** Текст для чтения **
....

Участница: Речь идет о клиентке-курдке из Турции. У нее четверо детей. Ее муж и отец ее детей десять лет сидел в Германии в тюрьме за торговлю наркотиками. Семья живет в Западной Швейцарии. Муж теперь не может вернуться в Швейцарию. Жена, моя клиентка, совершенно бессильна. В последние годы она все слабеет, и у нее сильные боли. И у ее детей, прежде всего у двух старших сыновей, совершенно нет сил.

Хеллингер: Да, ясно. Кому ты сочувствуешь? Мы это знаем, мы услышали это сразу. Кому ты сочувствуешь?

Участница: Клиентке.

Хеллингер: И детям.

Участница: И всем, кого я знаю.

Хеллингер: А кому сочувствую я?

Когда она хочет ответить: Не так быстро.

Участница: Детям.

Хеллингер: Нет. Тем, кто умерли от наркотиков. Торговля наркотиками — это смерть.

Участница кивает.


Хеллингер: Ты чувствуешь разницу в силе?

Участница: Да.

Хеллингер: А в чем спасение для детей?

Участница: Оно у жертв?

Хеллингер: В чем? Каким должен быть следующий шаг?

Участница: В том, чтобы дети дали жертвам место в своем сердце, а потом отвернулись от них.

Хеллингер: Это слишком быстро. Так просто это не получится. Сначала они должны увидеть умерших. Потом они скажут своему отцу: «Мы посмотрим на них».

Участница кивает.


Хеллингер: Он не смотрит на них. Вся семья не смотрит на них. А решение у них. Я не хочу это прорабатывать детально. Ты знаешь, что тебе теперь делать?

Участница: Да.

Выход

Хеллингер (обращаясь к участнице): О чем идет речь?

Участница: Речь идет о сыне моей клиентки. Ему 28 лет, и у него шизофренический психоз. После того, что я сейчас видел, я вспомнил о его дедушке по отцовской линии, который служил в иностранном легионе.


Хеллингер: Это совершенно понятно.

После некоторого раздумья: Я мог бы этому мальчику кое-что предложить. Как ты думаешь, что бы я ему предложил? Записаться в иностранный легион.

Оба долго смотрят друг на друга.


Хеллингер: Как он после этого будет себя чувствовать, лучше или хуже?

Участница: Думаю, лучше.

....

[Записи из набора данных]
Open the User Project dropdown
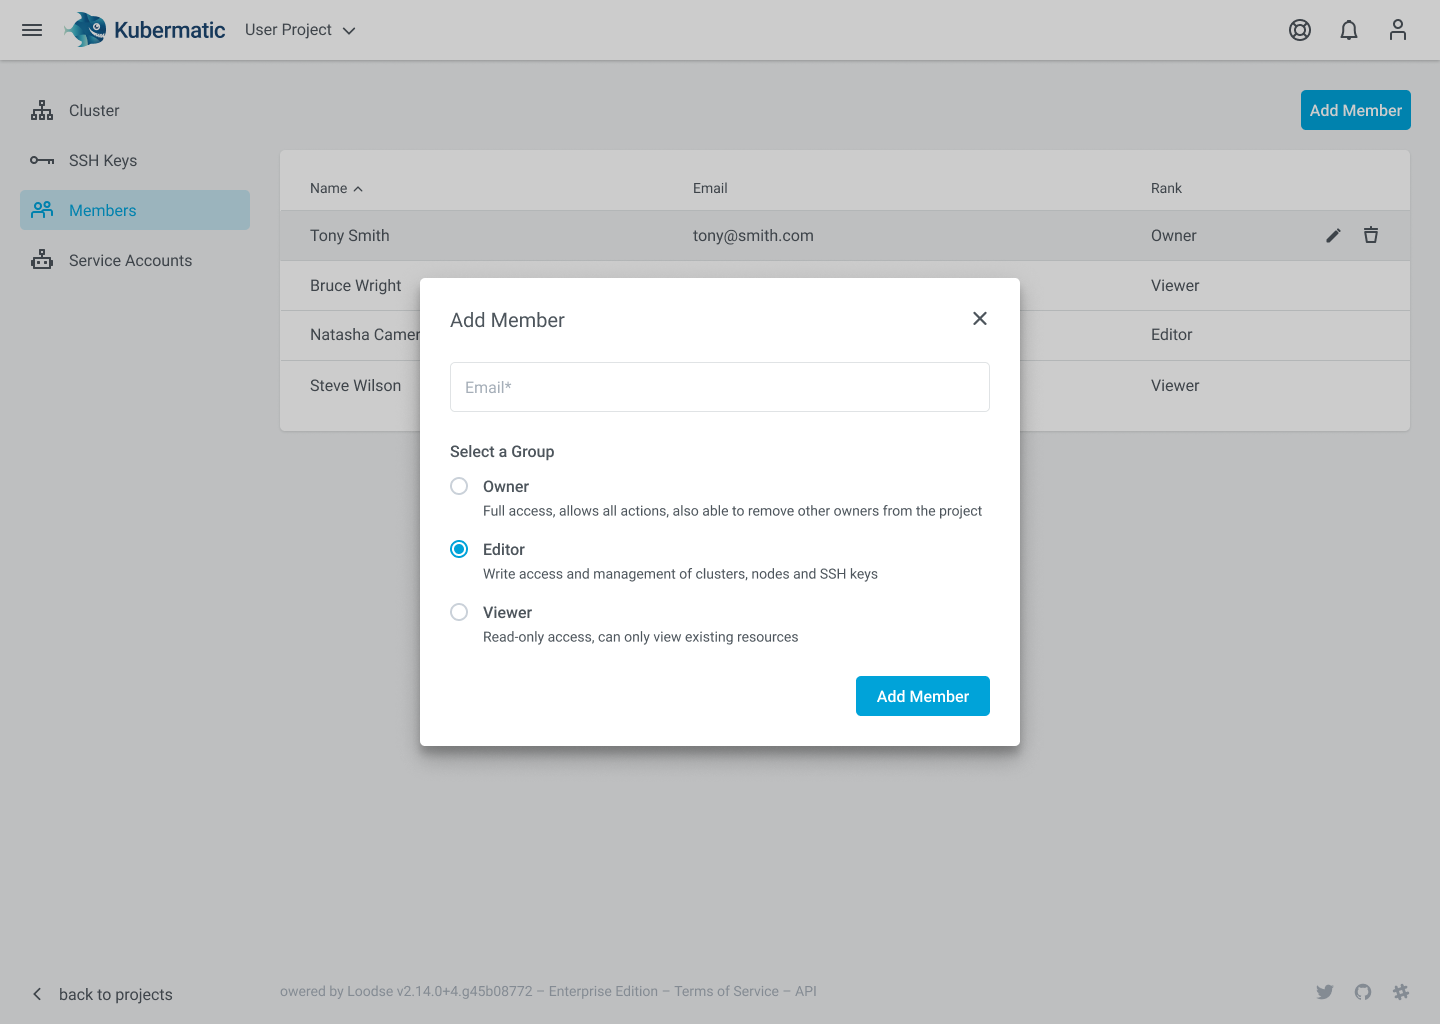Viewport: 1440px width, 1024px height. point(299,30)
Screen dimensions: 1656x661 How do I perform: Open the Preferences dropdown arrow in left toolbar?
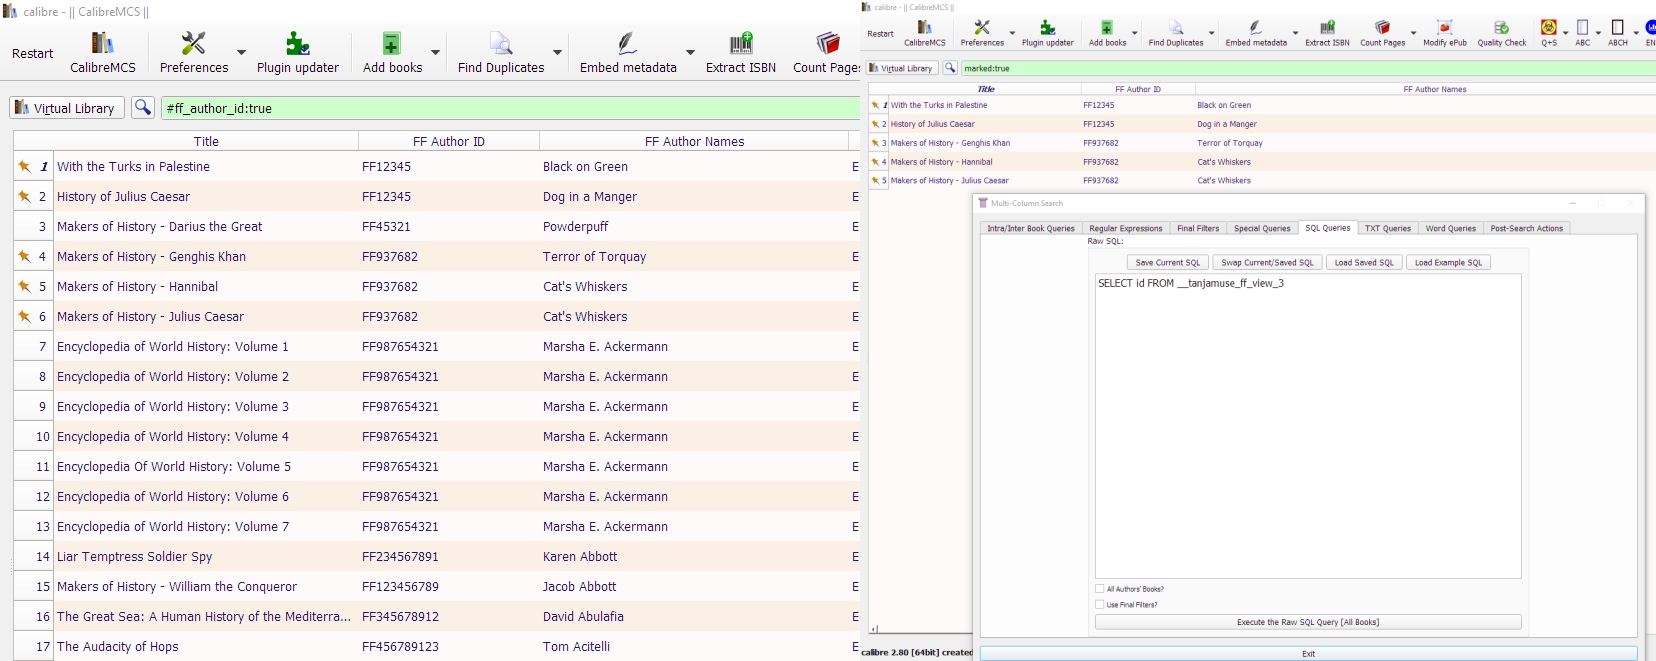tap(241, 53)
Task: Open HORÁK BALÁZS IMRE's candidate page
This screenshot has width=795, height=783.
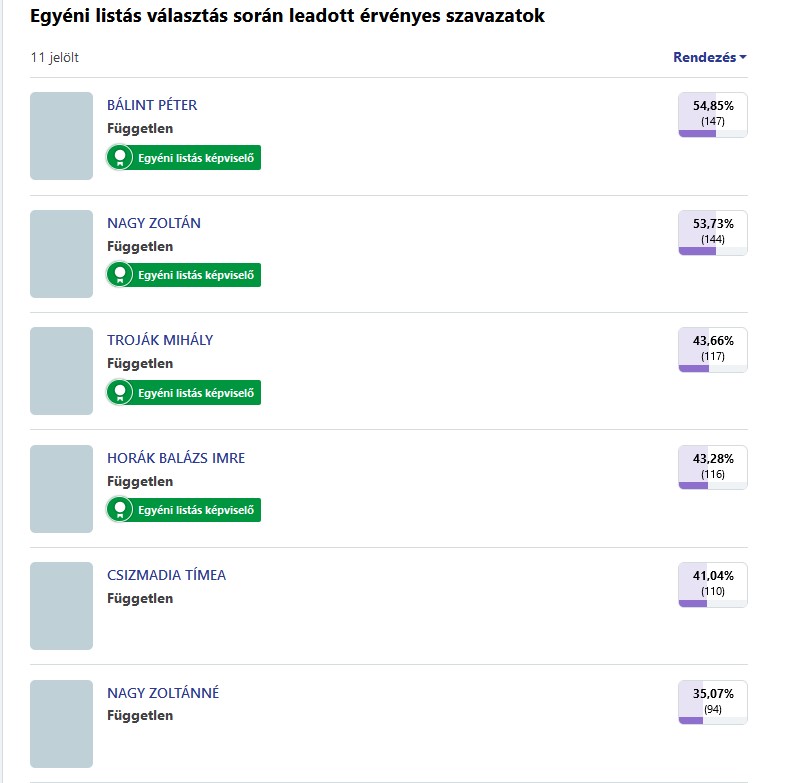Action: coord(176,458)
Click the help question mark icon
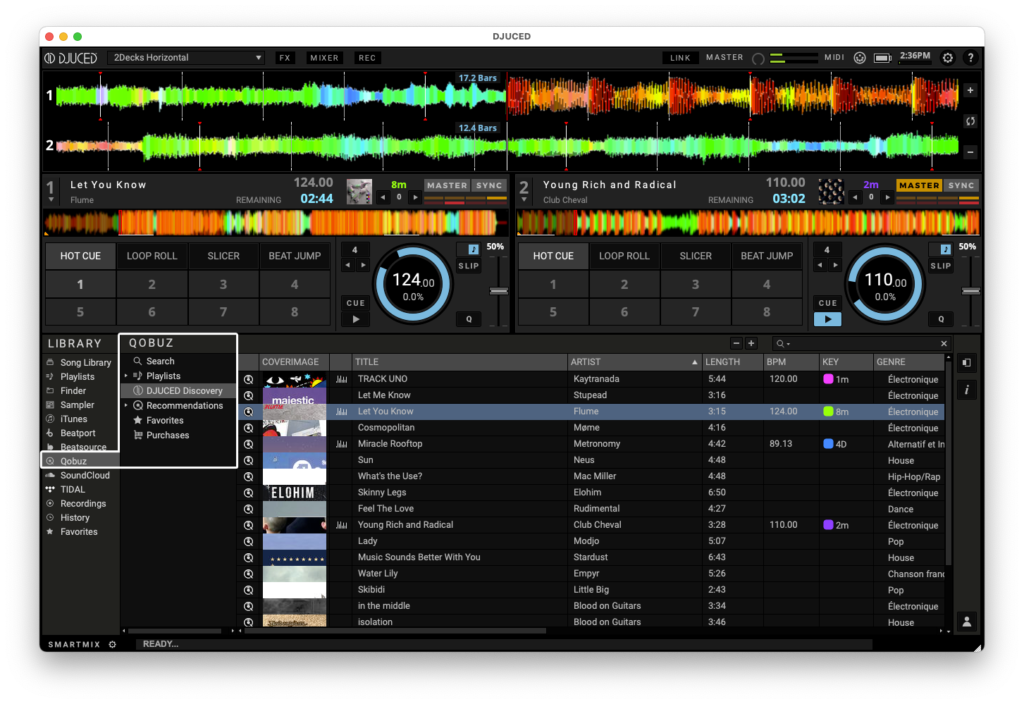Screen dimensions: 1024x704 coord(969,58)
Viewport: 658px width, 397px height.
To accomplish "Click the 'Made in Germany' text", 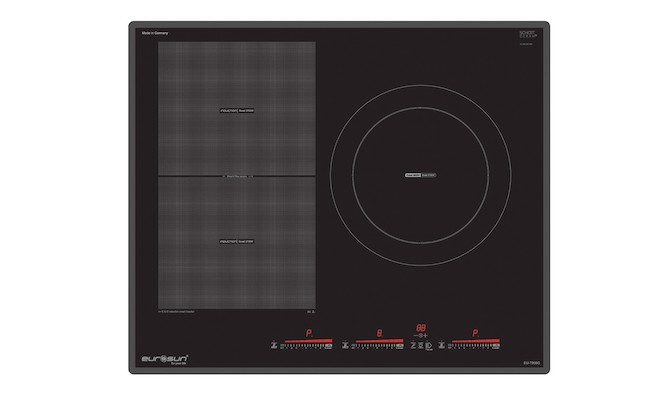I will click(x=155, y=33).
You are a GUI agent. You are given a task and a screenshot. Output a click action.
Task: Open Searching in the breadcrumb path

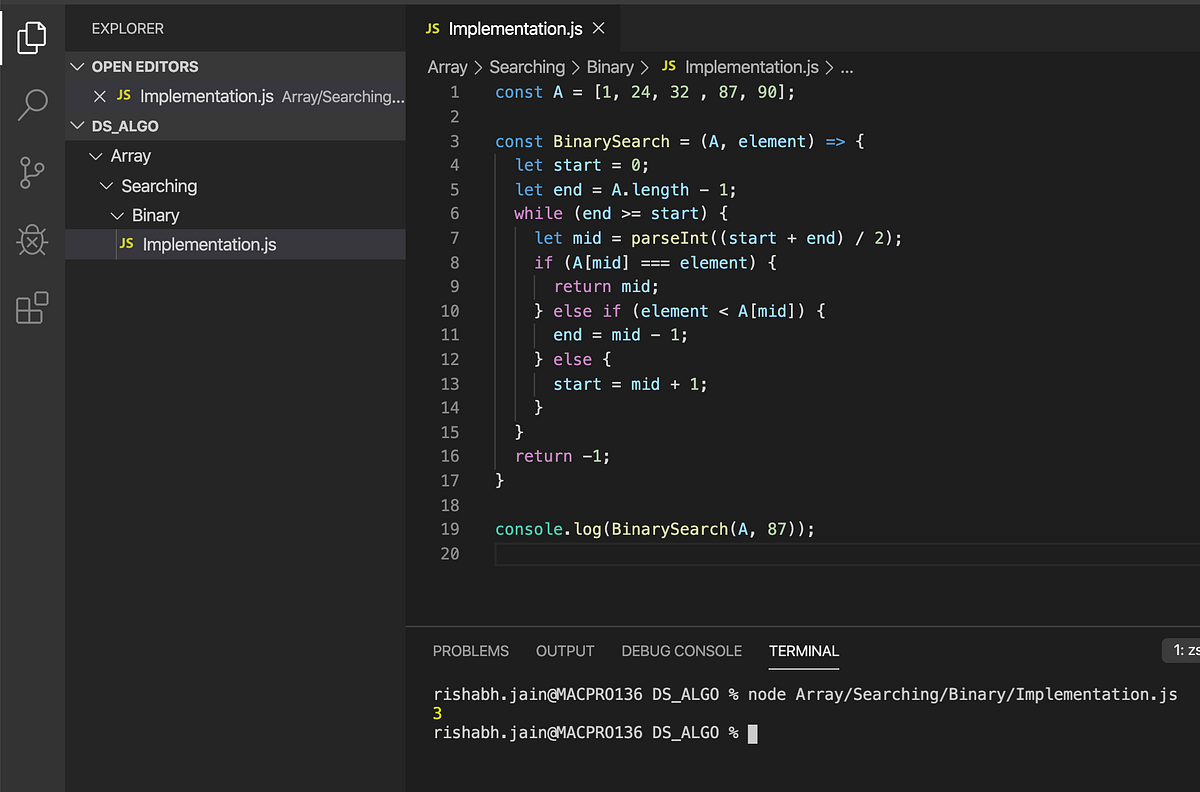pyautogui.click(x=527, y=66)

....

** Задания **
[A] По тексту для чтения объясните, почему Хеллингер отвечает «Это слишком быстро» на предложенный участницей шаг для детей. Что, по его словам, должно произойти сначала?
[B] Сколько лет муж клиентки провел в тюрьме в Германии, согласно тексту для чтения?

** Ожидаемые ответы **
[A] Хеллингер считает, что дети не могут сразу дать жертвам место в сердце и отвернуться от них. Сначала они должны увидеть умерших. Потом они скажут отцу: «Мы посмотрим на них», потому что ни он, ни вся семья на них не смотрят.

[B] Десять лет.